Однако не оказались ли мы в точке, строго противоположной той, с какой начали? Мы начали с того, что помыслили субъекта как «ночь мира», как пропасть непроницаемой глубины, а теперь субъект представляется нам как топологическая скрутка самой поверхности. Откуда берется эта двусмысленность? Неувязка с Делёзом – в том, что он не проводит различия между телесной глубиной и символической псевдоглубиной. Иначе говоря, есть две глубины: непрозрачная непроницаемость тела и псевдоглубина, которую порождает «изгиб» самого символического порядка (пропасть «души», которую мы переживаем, глядя в глаза другому человеку…). Субъект есть такая псевдоглубина, которая возникает из-за изгиба поверхности. Вспомним последний кадр фильма «Остаток дня» (1993) Айвори: медленное затемнение окна замка лорда Дарлингтона, переходящее в съемку с воздуха всего замка целиком, удаляющегося от нас. Это затемнение длится чуть дольше необходимого, и на миг зрителю не избежать впечатления, что возникла третья действительность, выше и за пределами обычной, где существует окно и замок: словно вместо окна, которое лишь малая часть замка, сам замок, целиком, сводится к отражению в оконном стекле, к хрупкой сущности, которая есть чистая видимость, не сущность и не не-сущность. Субъект – такая вот парадоксальная сущность, возникающая, когда само Целое (весь замок) кажется воплощенным в одной своей части (окне).

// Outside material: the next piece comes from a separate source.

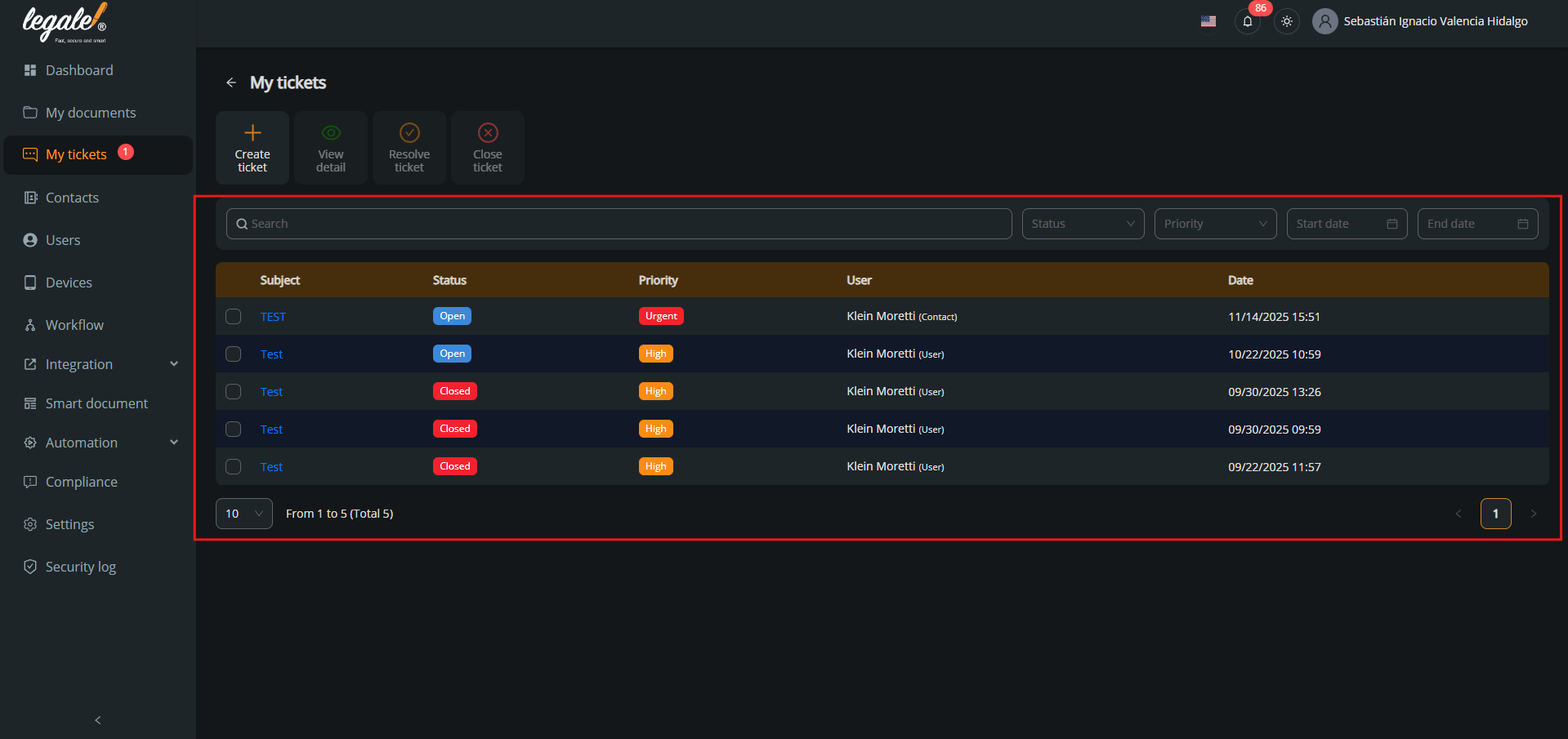Open the Dashboard menu item
1568x739 pixels.
79,70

Делёз вынужден игнорировать эту символическую псевдоглубину: в его дихотомии тела и Смысла для нее нет места. Здесь, конечно, возникает возможность критики Делёза Лаканом: разве означающее qua дифференциальная структура – не сущность, которая именно что не принадлежит ни телесной глубине, ни поверхности Смысла-События? Говоря конкретно, относительно Моцартовой «Così fan tutte»: разве «машина», автоматизм, на который полагается философ Альфонсо, символическая машина, «автоматизм» символического «обычая» – не мощная тема «Мыслей» Паскаля[248]? Делёз проводит различие между собственно телесной причинностью и парадоксальной «фаллической» составляющей, пересечением множеств означающего и означаемого, без-смысла qua псевдопричины, т. е. децентрированной причины смысла, присущей поверхностному потоку самого Смысла. Но не учитывает он резко разнородной природы множества означающих относительно множества означаемых, синхронии дифференциальной структуры относительно диахронии потока Смысла-События. Здесь, вероятно, становится видно ограничение Делёза, который в конце концов остается феноменологом – именно это ограничение и вызвало к жизни его теоретическую «регрессию» в «анти-Эдипа», в протест против Символического. В точном смысле можно сказать, что стоики, Гуссерль и подобные им – психотики, а не извращенцы: именно психотическое отвержение настоящего символического уровня порождает парадоксальные короткие замыкания между смыслом и действительностью («когда вы говорите “повозка”, повозка выкатывается у вас изо рта» и т. д.)[249].

Если браться прояснять это ключевое различие между телесной глубиной и символической псевдоглубиной, определяющей статус субъекта, следует спустится к тому, что есть, вероятно, самая омерзительная точка в европейской идеологии, к автору, доведшему логику антифеминизма до непревзойденного предела: к Отто Вейнингеру.

6. Отто Вейнингер, или «Женщины не существует»

«Будем надеяться, что публика не сочтет недостойным философа и ниже его достоинства уделять внимание соитию…» (237[250]) – это утверждение можно было бы сделать девизом всей работы Вейнингера: он вознес половые различия и сексуальные отношения до центральной темы философии. Цена, которую он за это заплатил, оказалась чудовищной: самоубийство в двадцать четыре года[251], всего через несколько месяцев после выхода его великой книги «Пол и характер». Почему?